Medicine reached a conceptual impasse. It lacks medicine a consistent theory which accounts for three characteristics of the organism:
  • Complexity
  • Equilibrium (homeostasis)
  • Optimality
Physicians always appreciated these characteristics and adhered therefore to the following principles:
  • First do not harm (Primum non nocere) (since the organism is extremely complex)
  • The body is most healthy, when it has its elements in balanced proportion to each other (Galen) (equilibrium)
  • Nothing is done by Nature in vain ( Galen )( optimality)
  • While physician treats, only nature heals.  (vis medicatrix naturae) (self-healing)
  • Always consider the  patient's reserves (Hippocratic prognosis)
Modern medicine attributes  these rules to ignorance,  and calls ancient medicine "Placebo Medicine". Yet history teaches that ancient doctors  were competent and successful. They knew how to exploit the self-healing capacity of the organism.

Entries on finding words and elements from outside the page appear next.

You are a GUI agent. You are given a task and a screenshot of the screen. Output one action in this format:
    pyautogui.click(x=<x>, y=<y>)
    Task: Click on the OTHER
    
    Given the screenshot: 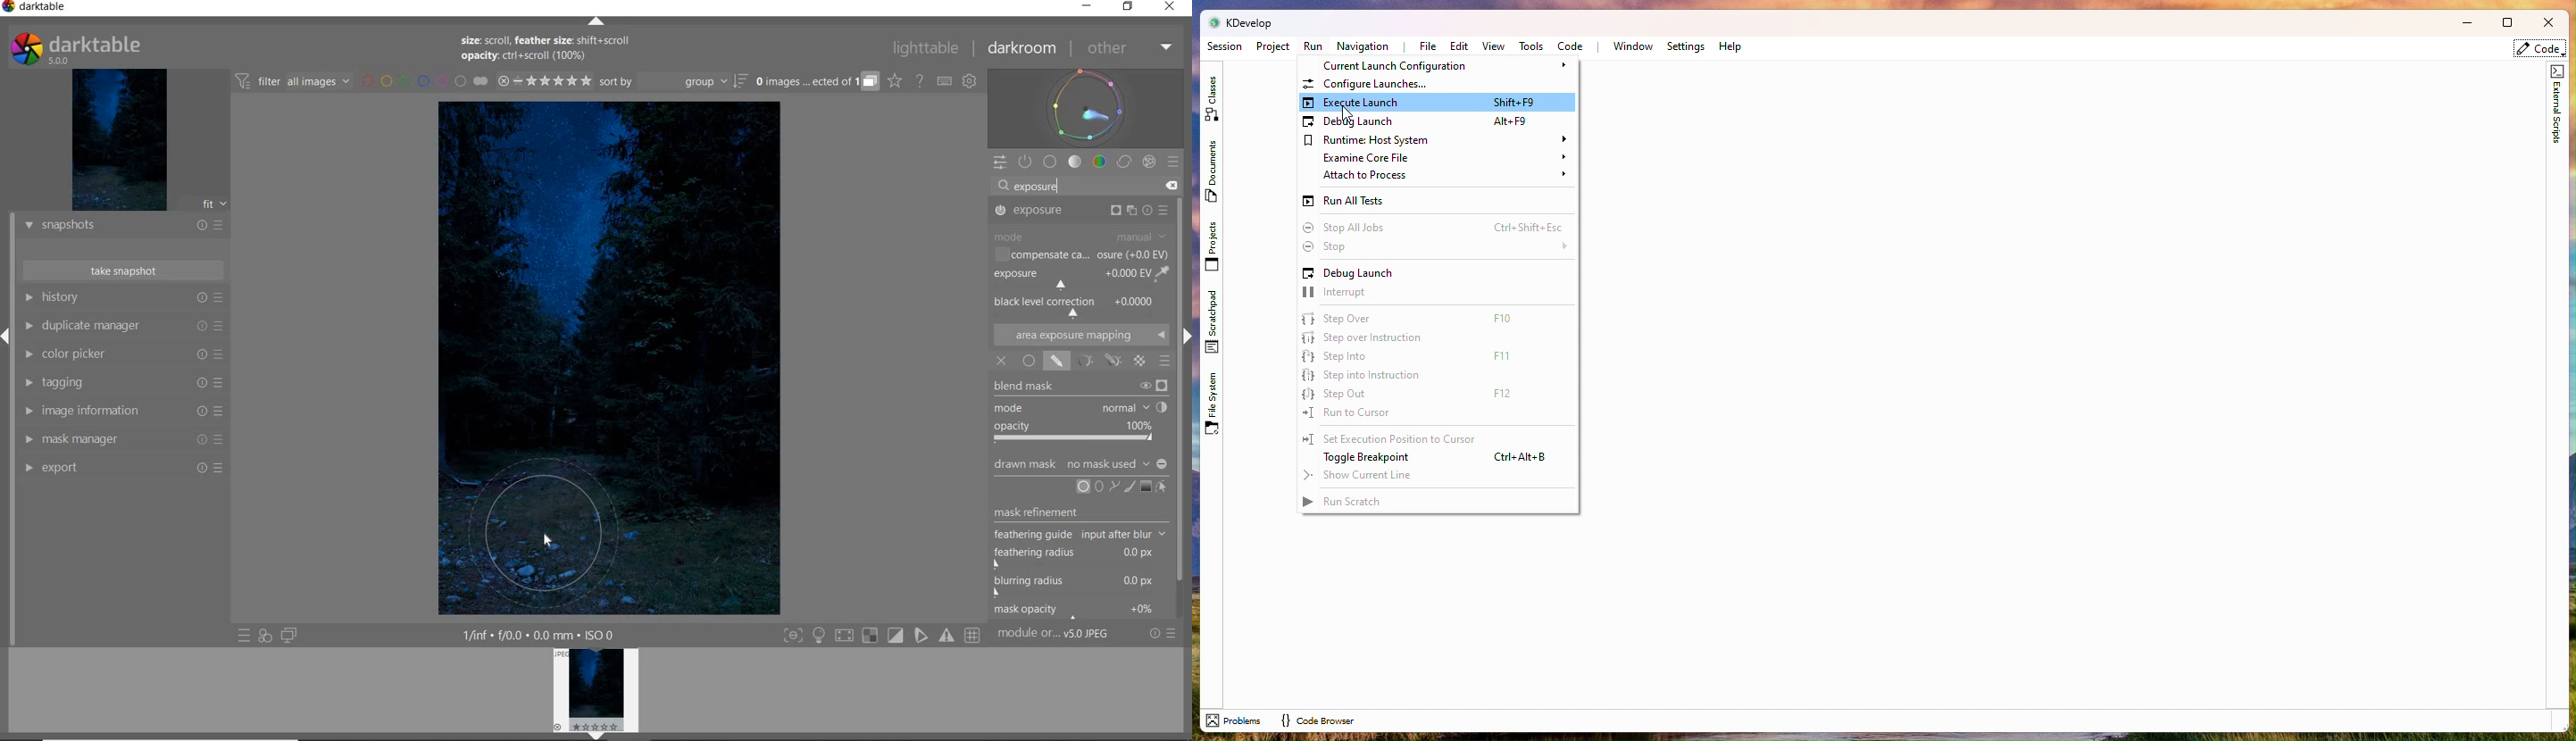 What is the action you would take?
    pyautogui.click(x=1128, y=48)
    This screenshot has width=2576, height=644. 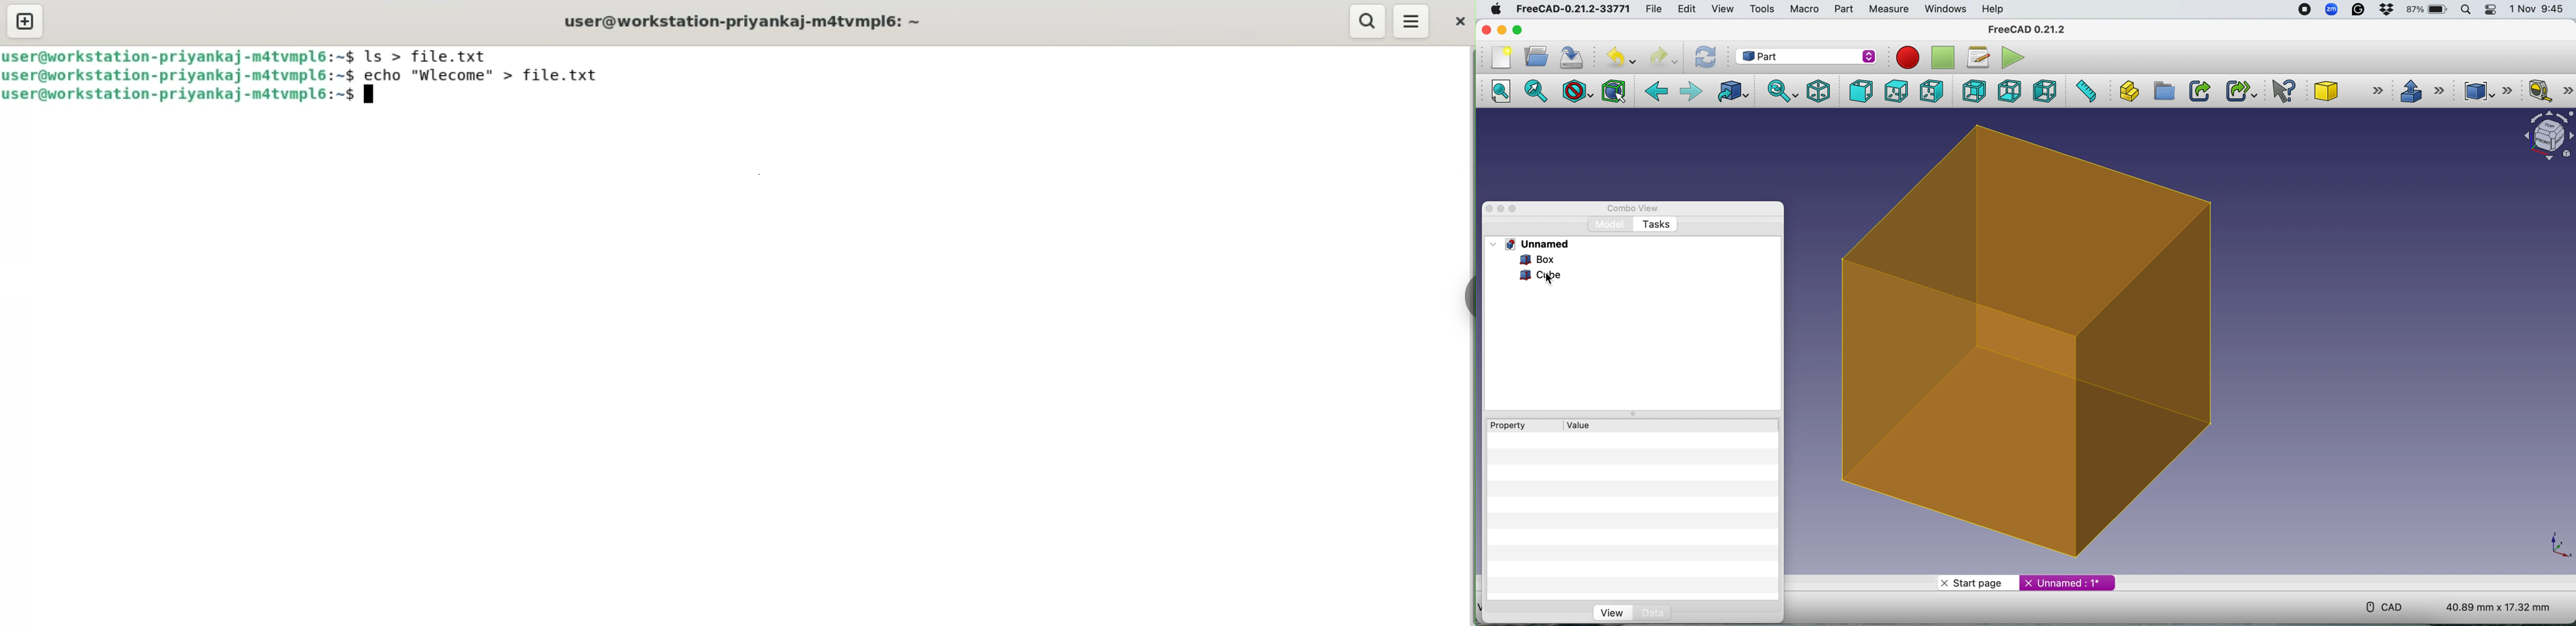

Modern medicine ignores the fact that most diseases are more or less self-healing. Sophisticated equipment reveals structural details which confuse the physician. Technology lets physicians to meddle in processes whose intricacy they barely understand.  In order to resolve this confusion, medicine tries to deduce function from structure. Which is hopeless since  structures (functions), interact. More,  they interact optimally. This optimality notion sounds to the modern physician bizarre and esoteric, and yet it is essential for a proper treatment.